Todos nós individualmente temos a capacidade de atuar e contribuir para limitar o aquecimento global. Como cidadãos, com conhecimento suficiente, podemos nos organizar e exercer pressão política para implementar mudanças no paradigma dos nossos padrões de consumo. Como consumidores, em especial aqueles que têm maiores condições financeiras, é possível repensar certos hábitos e opções de consumo a fim de explorar estilos de vida com menores pegadas de carbono. O relatório usa a abordagem Evitar-Mudar-Melhorar (Avoid, Shift, Improve – ASI, em inglês) para explorar opções de mitigação pelo lado da demanda, por meio de uma combinação de mudanças socioculturais, na infraestrutura e tecnológicas. As emissões associadas ao consumo individual estão relacionadas à mobilidade urbana, à alimentação e ao consumo de energia nas nossas casas e suas opções de baixo carbono são consistentes com a melhoria do bem-estar para toda a população.

Em termos de mobilidade urbana, há um grande potencial de mitigação de emissões, evitando e reduzindo a demanda de deslocamentos. As emissões poderiam ser evitadas eliminando o uso de automóveis de combustão interna e aviões, em trajetos para o trabalho e/ou trabalhando em casa; os demais deslocamentos poderiam ser feitos por algum transporte público (ônibus ou metrô) ou utilizando biocombustíveis sustentáveis em veículos particulares; e o próprio ônibus poderia ser melhorado substituindo-o por um modelo elétrico. Um melhor planejamento urbano nas grandes metrópoles, designadamente para promover maior compactação e ambientes multi-serviços, também contribui para o maior uso de bicicletas e deslocamentos a pé. No geral, as opções de mobilidade urbana apresentam um potencial de mitigação de até 75%, porém esta redução também é fortemente dependente da classe de renda dos consumidores, de modo que se deve ter em consideração possíveis efeitos regressivos e a necessidade de garantir condições de equidade social.

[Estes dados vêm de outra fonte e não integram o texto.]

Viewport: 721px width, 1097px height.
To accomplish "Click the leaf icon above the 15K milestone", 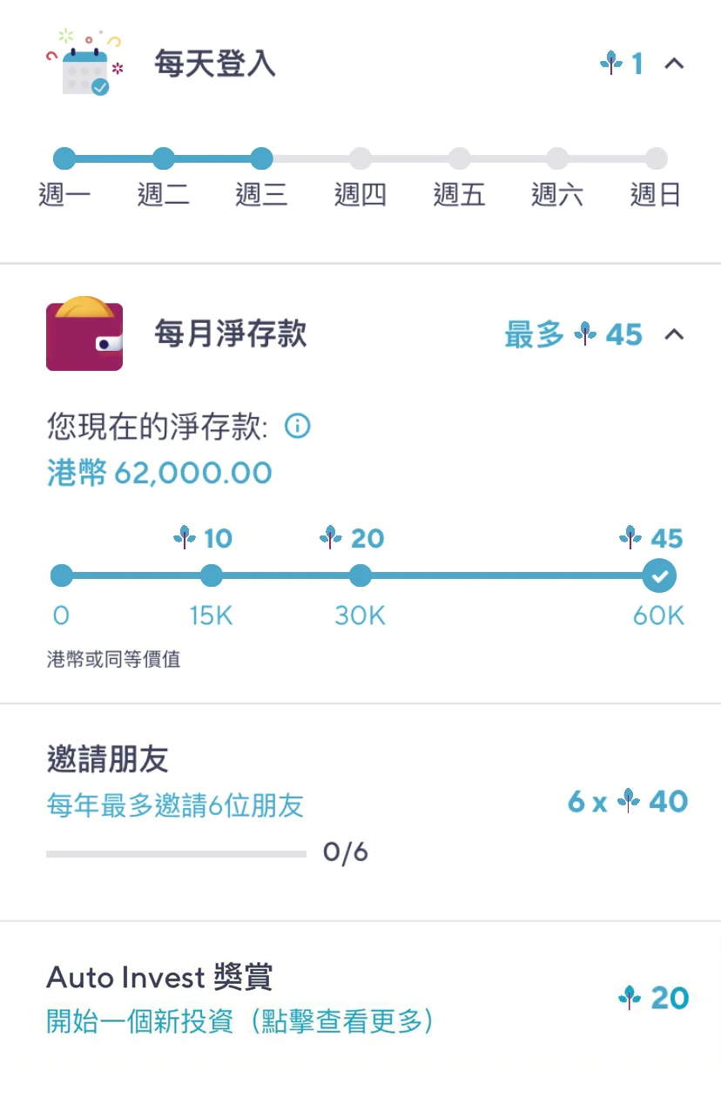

No que diz respeito à alimentação, reequilibrar o nosso consumo e promover alimentos à base de plantas e sazonais, menos dependente do consumo de alimentos de origem animal, como refeições vegetarianas e/ou veganas, oferece um potencial substancial para a mitigação de GEE de até 8 bilhões de toneladas de GEE anualmente, cerca de 40% das emissões globais do sistema alimentar. Além disso, estratégias que promovem a redução de perdas e desperdício alimentares podem resultar em uma redução de até 2,1 bilhões de toneladas de GEE anualmente.

Relativamente ao consumo de energia nas nossas casas, há potencial de redução das emissões através de iluminação e eletrodomésticos mais eficientes. Outras medidas incluem práticas de refrigeração e aquecimento de baixo carbono, recorrendo ao uso de energias solar e eólica em residências (geração distribuída). No geral, as opções de consumo residencial mostram um potencial de mitigação relativamente alto, embora muito dependente do contexto por grupo socioeconômico e região dos consumidores.